Elles se nomment Marion Duphil-Barché, Pauline Méreuze, Diane Regneault, Flore Taguiev. Elles incarnent les femmes réunies par Agnès Renaud dans « J’ai si peu parlé ma propre langue ». Par le truchement d’une émission de radio, elles évoquent notamment leur vie en Algérie, avant l’indépendance.

Elles ont été « rapatriées », comme on disait alors. Elles ont dû quitter la terre où elles avaient grandi, pour trouver, en « métropole », autre mot souvent utilisé alors, un accueil froid, de méfiance sinon de rejet. La France métropolitaine n’aimait pas ceux et celles que l’on appelait les « Pieds Noirs ».

Etrange que, tant d’années après, plus de soixante ans après, une femme ait éprouvé le besoin d’évoquer la figure de sa mère et ait construit cette fiction d’une émission de radio, « Radio Soleil », pour la kémia des souvenirs.

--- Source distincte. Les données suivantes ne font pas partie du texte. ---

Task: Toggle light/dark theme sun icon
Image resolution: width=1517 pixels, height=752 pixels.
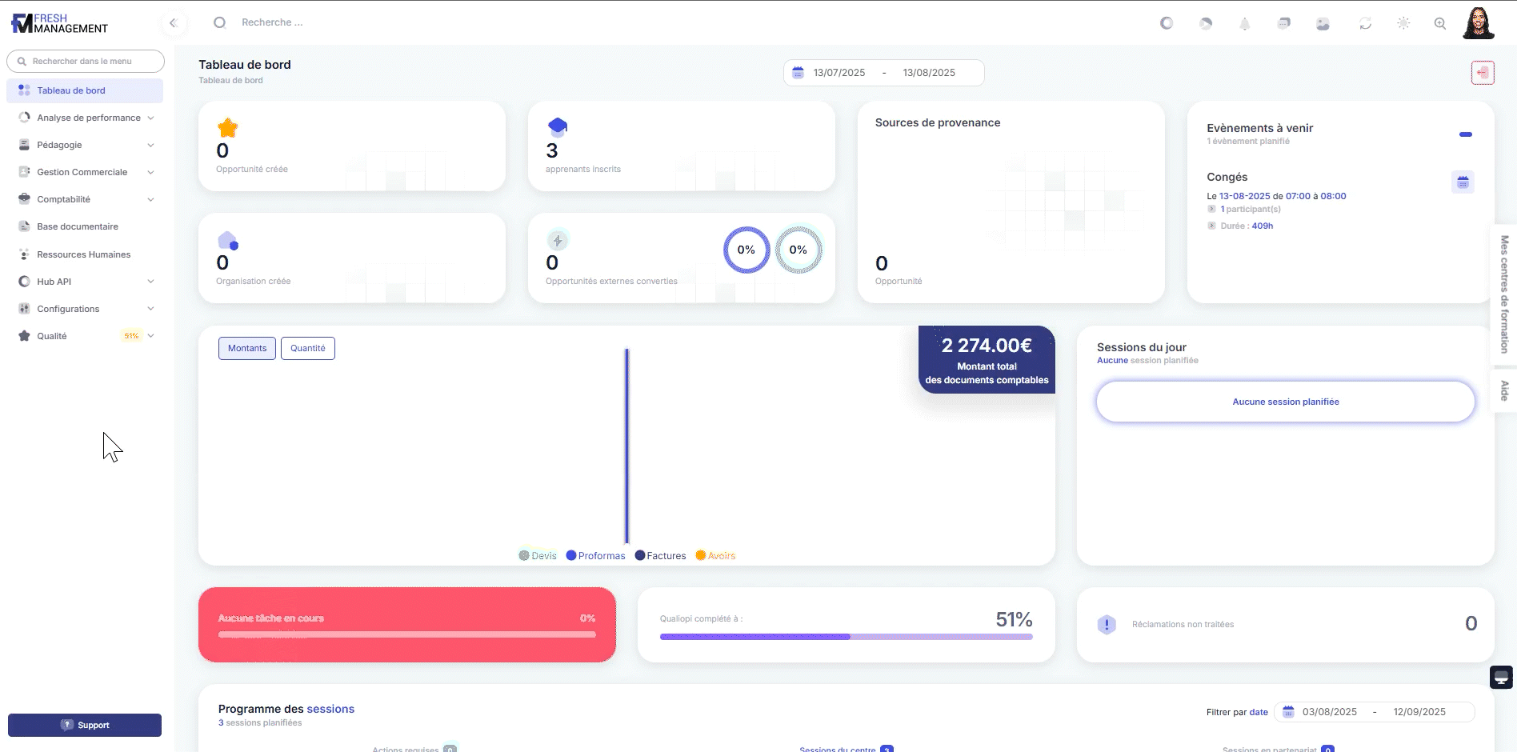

Mais pas que des amuse-gueule dans cette plongée plus ou moins stricte dans le passé.

Agnès Renaud signe la mise en scène et a participé au premier rang à l’écriture de l’évocation au cœur de laquelle se trouve sa mère, Jeannine Renaud. Elle a entrepris d’interroger sa mère. Assez tard dans sa vie. C’est d’une femme courageuse et aussi libre que permettait la société d’alors, qu’elle dessine le portrait. Ma mère a quitté l’Algérie en février 1962. A 29 ans, elle débarque à Marseille, rejoint Cannes et cherche un endroit pour faire venir sa famille. » Ce sont des descendants d’Espagnols arrivés en Algérie autour de 1850. Jeannine n’a pas connu sur place la fusillade de la rue d’Isly. Cette tragédie date du 26 mars 1962. « Halte au feu ! ». On entend la voix déchirante de ceux qui ont compris que des français pacifiques étaient canardés. Ecrite à plusieurs mains la « pièce » réunit Marion Duphil-Barché, Pauline Méreuze, Diane Regneault, Flore Taguiev. Et puis bien sûr, Jeannine Renaud dont on entend la voix.

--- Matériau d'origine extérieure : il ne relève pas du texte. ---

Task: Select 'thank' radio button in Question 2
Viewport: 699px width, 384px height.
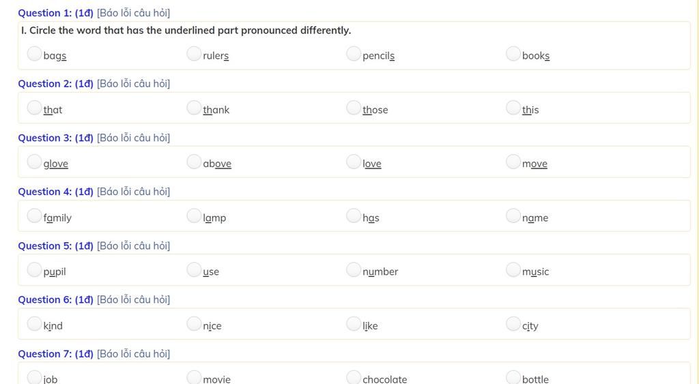Action: point(194,108)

Dans un décor léger et efficace de Claire Gringore, avec des lumières de Véronique Hemberger, du son signé Jean de Almeida, et les costumes en clins d’œil de Lou Delville, les quatre comédiennes incarnent des personnages qui ont la tchatche. On parle beaucoup à « Radio Soleil ».  On échange souvenirs, impressions, on commente, on se chamaille. On rappelle des vérités. On transmet des informations inexactes au passage et on le regrette : dans les écoles communales d’Algérie, on n’apprenait pas « nos ancêtres les Gaulois ». Le livre d’histoire alternait les pages d’histoire de l’Algérie et de l’histoire de France ! C’est bizarre comme ce livre a disparu des mémoires.

Il y a plus de sentiment en jeu que de stricte analyse historique dans ce moment vif et coloré, très bien interprété par les comédiennes, toutes unies et chacune bien personnelle. C’est drôle, touchant, sans prétention. Quatre filles très sensibles et charmeuses, avec leurs énergies qui défendent des personnages attachants.

Théâtre de la Reine Blanche, à 19h00 (23, 25, 30 janvier et 1er février), 18h00 (27 janvier et 3 février) ou 14h30 (1 février, représentation scolaire). Tél : 01 40 05 06 96.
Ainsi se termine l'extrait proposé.